Giggles, guffaws, titters and screams of laughter are erupting in the kitchens of Pontelandolfo. This week, adventuresome Americans are here and they are up to their elbows in ground pork, pizza dough and wine. Wait, did I just say wine? Who in their right minds would be up to their elbows in wine? Bending their elbows with Alperol Spritzes- maybe.

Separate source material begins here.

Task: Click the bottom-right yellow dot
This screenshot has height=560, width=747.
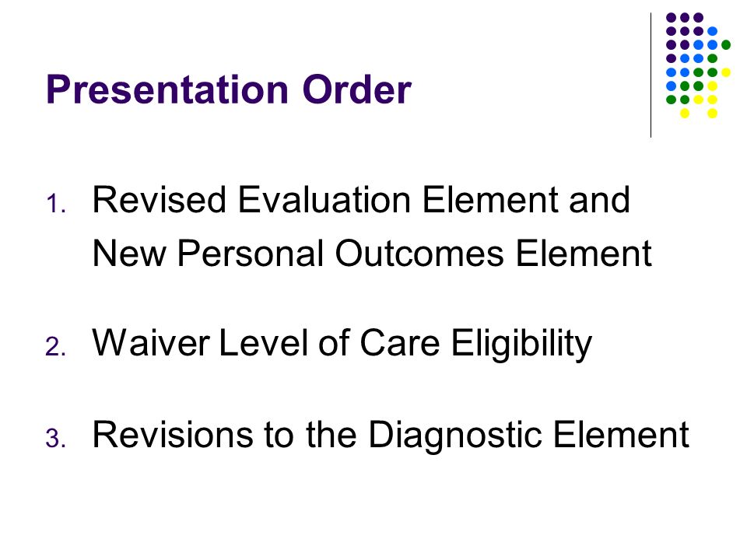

Our May 2018 participants in Cooking in the Kitchens of Pontelandolfo are a wickedly affable bunch. This morning while they were working dough near the fireplace, wood burning stove and oven, all I heard was laughter. Boing, boing – there is that epiphany. This cooking program is not just about learning how to make traditional Southern Italian food, it is about having the freedom to laugh at yourself, laugh with new friends and truly enjoy cooking. We all have incredible schedules – work, home, children, grandchildren, appointments etc. Often, making dinner or entertaining feels more like a chore than something to enjoy. We stare into open refrigerators, sigh at the empty pots and pans, clench our jaws and stifle angry words at those in our families who are having a cocktail while we cook. Errrg. Cooking is not fun. This week, normally over scheduled Americans, rediscovered the fun of cooking.
I never thought of it that way before. The joy of cooking really is a skill that may also have been lost during the industrialization, digitalization and work comes home with you world. The only time I enjoy it is when I’m having a dinner party. Then sipping scotch, reading cookbooks for ideas, planning and prepping becomes an opportunity to create. The rest of the time – errrrrrrr. Why can’t we always just live in the food moment and enjoy ourselves?
Maybe it really takes time away from our normal lives. Maybe it takes someone like our host, Angela Addona, who was born in the small stone house that her grandmother raised 9 children in, to instill in us that a big kitchen with the latest equipment does not make a good cook. A big heart and love for cooking does. “A small kitchen and a cook with a big heart makes the best food.” Even if all you have are wild vegetables picked along the road and the parts of a pig that no one else wants to eat, you can create heart in the kitchen.